[[ Data section open ]]
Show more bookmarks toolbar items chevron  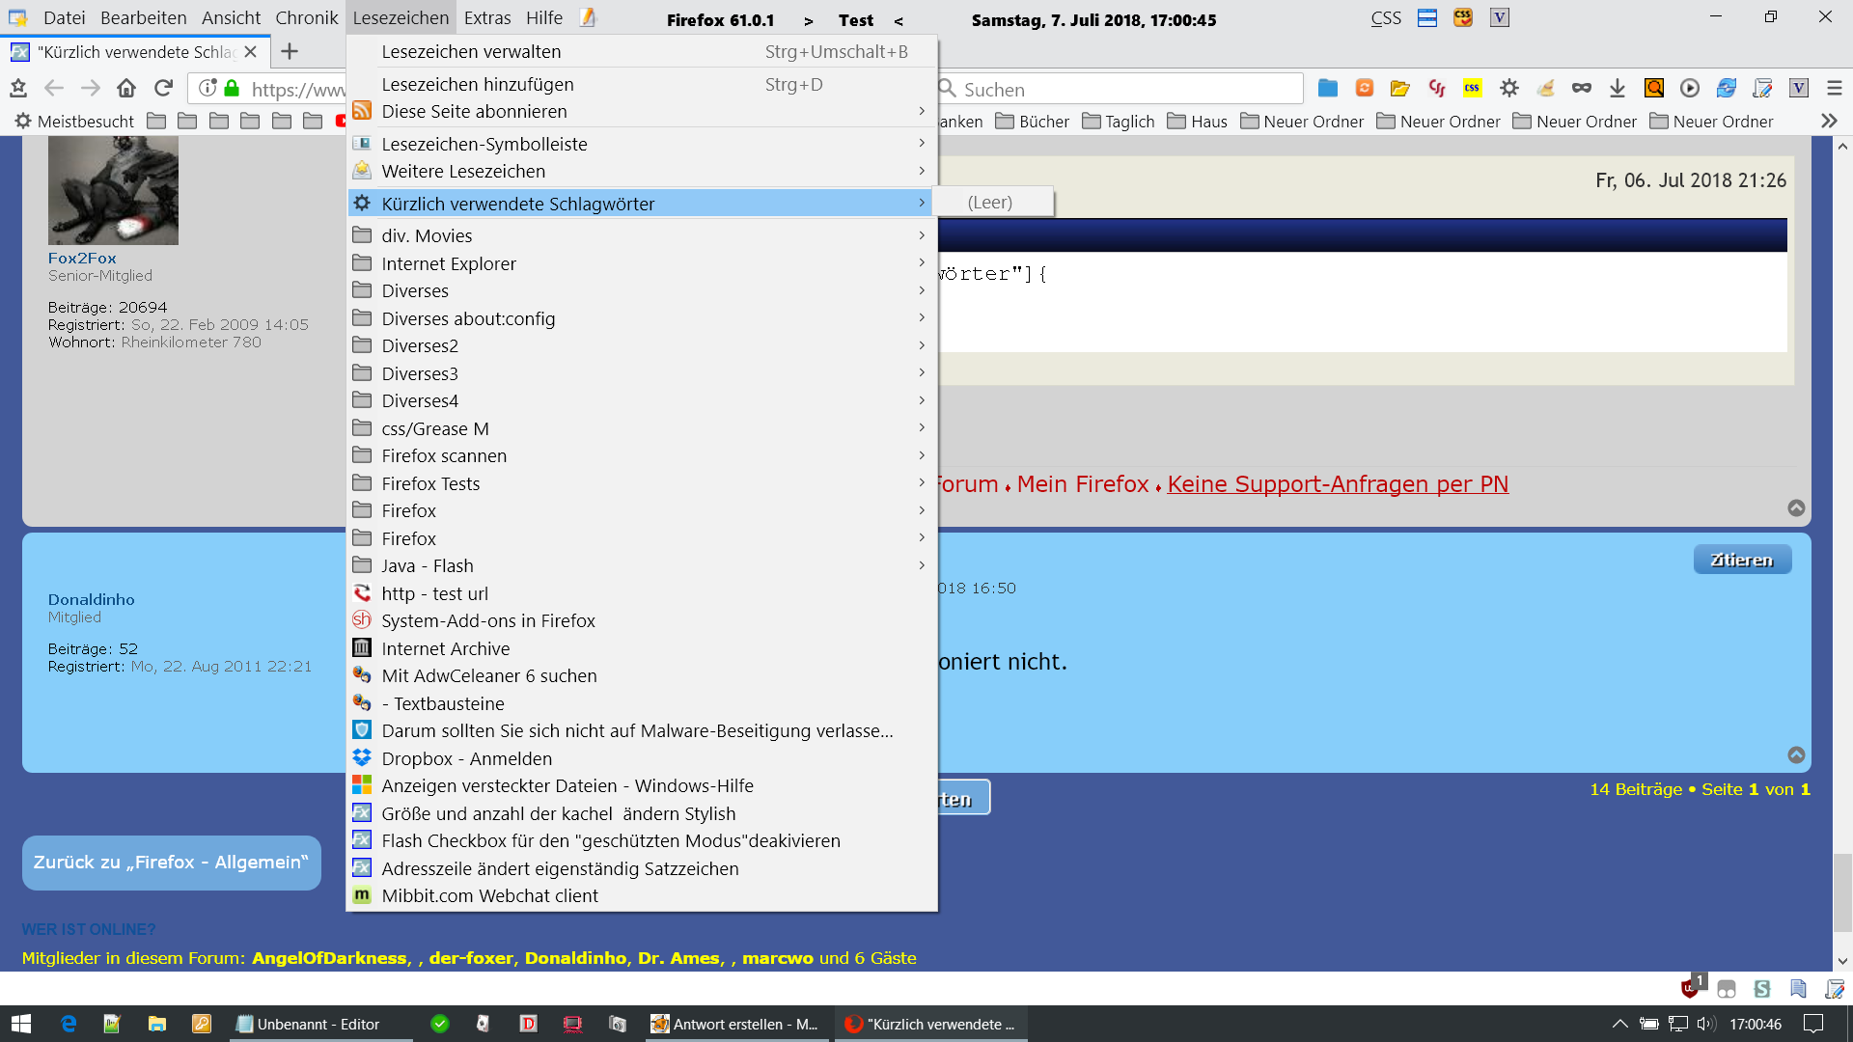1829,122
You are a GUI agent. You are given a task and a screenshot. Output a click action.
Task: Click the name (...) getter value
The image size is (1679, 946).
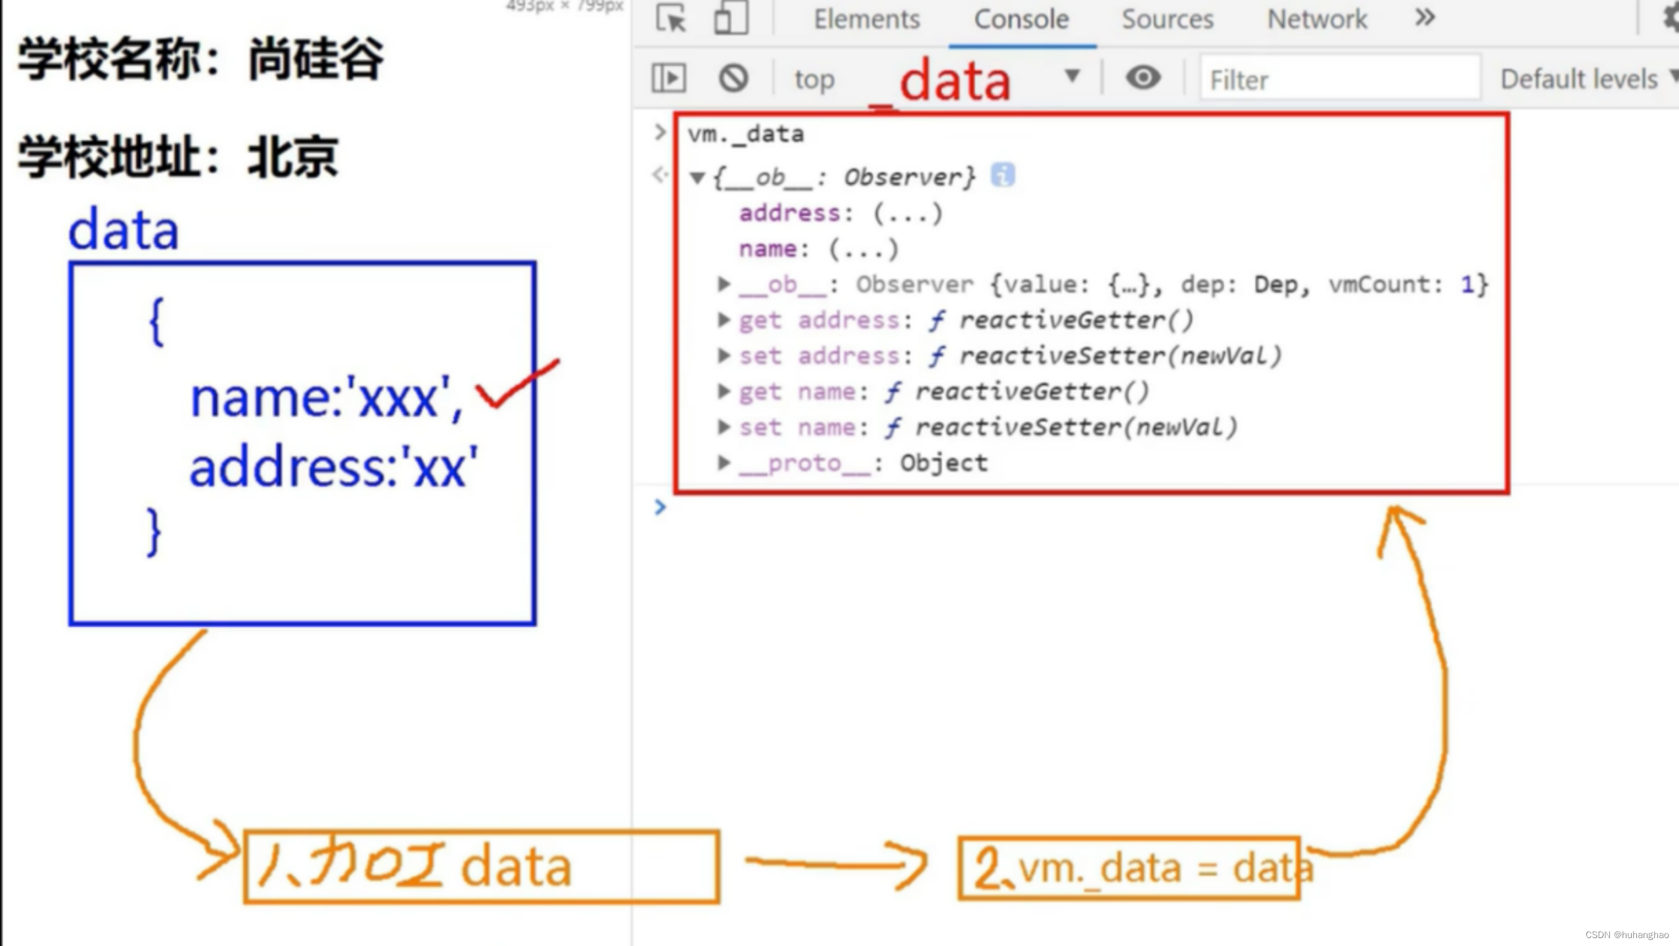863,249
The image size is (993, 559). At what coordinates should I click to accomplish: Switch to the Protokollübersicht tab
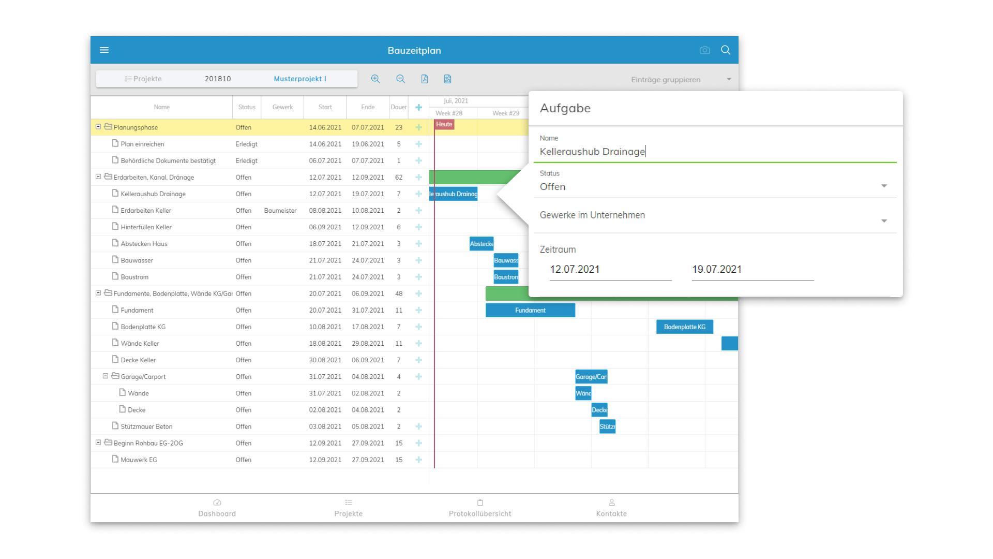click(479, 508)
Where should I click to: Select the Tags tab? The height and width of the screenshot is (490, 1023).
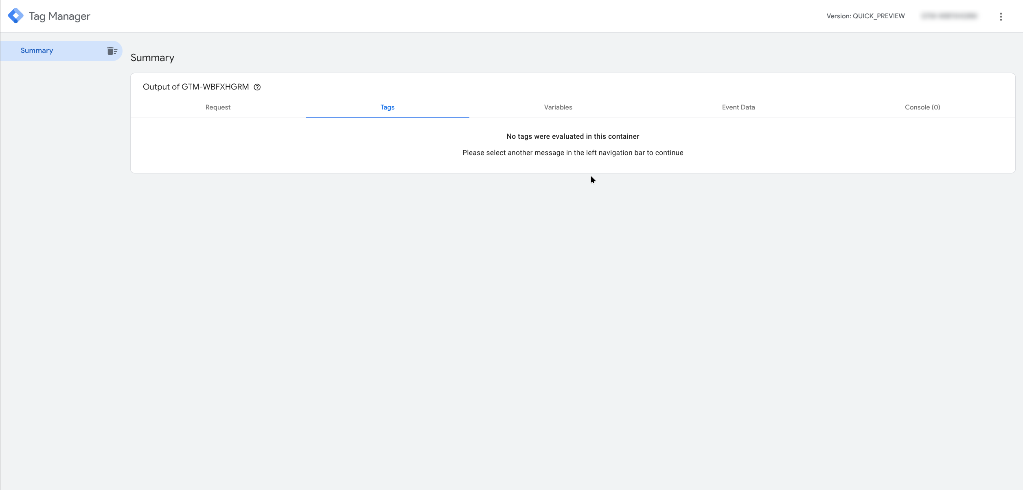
[[ Data section closed ]]
Exercise description: Starting at the line that contains "Task: Click the name (...) getter value", output every line through the end of the data, both ends included, and nothing else; pictures stay out.

Your solution:
Task: Click the name (...) getter value
The image size is (1679, 946).
863,249
The image size is (993, 559). At what coordinates should I click to accomplish: Switch to the Protokollübersicht tab
click(479, 508)
Where should I click to: Select the Tags tab? The height and width of the screenshot is (490, 1023).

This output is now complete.